[[ Excerpt provided, beginning ]]
Sudowrite charges $19/month for ghost text because Sudowrite has to pay OpenAI per call. Their margin requires your subscription. We don't pay OpenAI. We pay our electricity bill. The economics are genuinely different, and we'd rather you spent the $19 on a credit pack for actual audiobook generation, which is where the cost lives.

How to enable it

Inside the MimicReader app:

Open Settings
Scroll to Writing Studio
Toggle on AI co-writer (ghost text)
Open any project, start writing — pause for 1.5 seconds when you want a suggestion

You can toggle it off any time. Settings are per-user, persist across devices. The feature is on the same panel as other Writing Studio preferences (font, theme, default chapter pause, etc.).

Try the ghost text — it's just there

Free account, no credit card, the AI co-writer is included from day one. So is voice notes, manuscript editing, cover generation, and 1 hour of audiobook generation per month.

Start Writing Free

What ghost text does not do

To be clear about what we built and what we didn't:

It doesn't proofread — that's a different feature (and honestly, hire a human)
[[ Excerpt provided, end ]]
[[ Given data, beginning ]]
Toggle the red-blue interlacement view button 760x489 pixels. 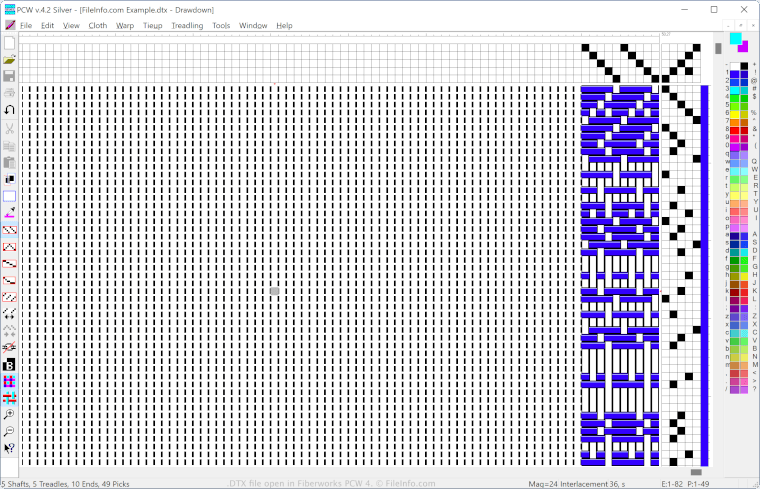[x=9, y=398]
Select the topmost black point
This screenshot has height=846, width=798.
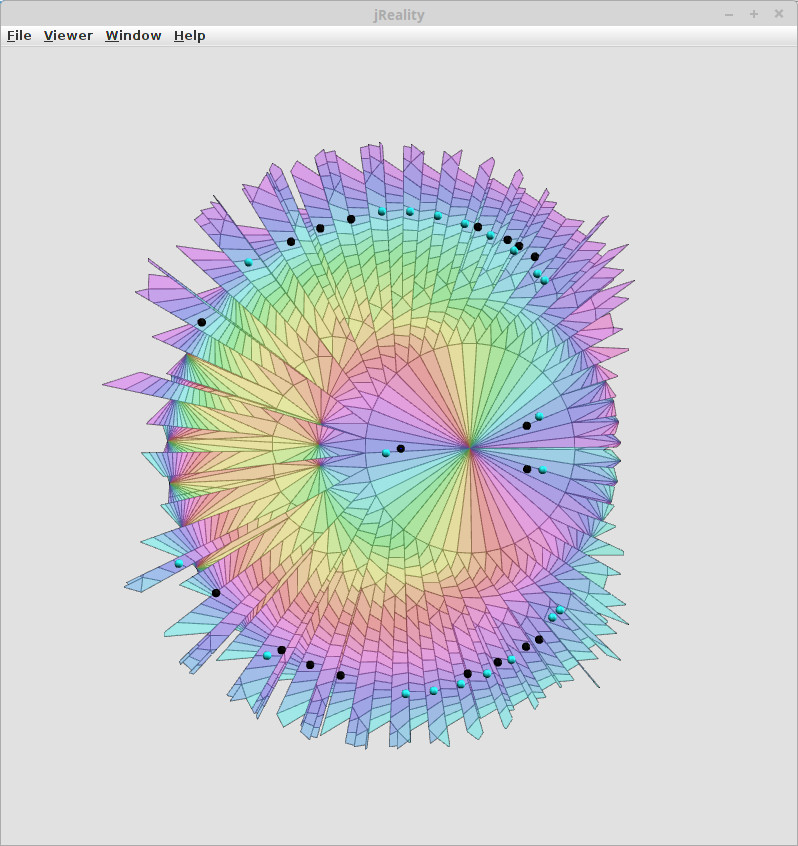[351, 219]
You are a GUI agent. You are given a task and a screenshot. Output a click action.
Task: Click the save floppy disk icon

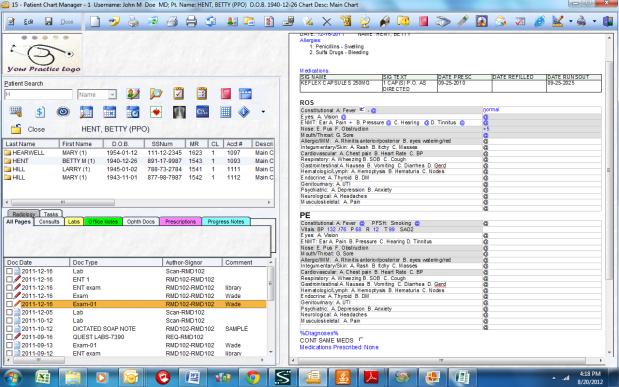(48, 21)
[[ Given data, end ]]
_Check your understanding_:
a) According to the MimicReader ghost text page, what does a free account include? List each item.
b) Write the next part of the MimicReader ghost text page, picking up after its last sentence.
The lines above are separate material, apart from the MimicReader ghost text page.

_Answer section_:
a)
- The AI co-writer (ghost text)
- Voice notes
- Manuscript editing
- Cover generation
- 1 hour of audiobook generation per month

b)
It doesn't continue across paragraph breaks reliably — it's tuned for finishing the current thought
It doesn't know your full manuscript — it sees the last ~500 words for context, not chapter 1
It doesn't maintain character voice across long stretches — that's a much harder AI problem and a 4B-parameter model can't solve it
It doesn't bulk-rewrite — for that, use AI Workshop with a higher-tier model

It does one thing — small inline continuation when you pause — and does it well, fast, free, and private.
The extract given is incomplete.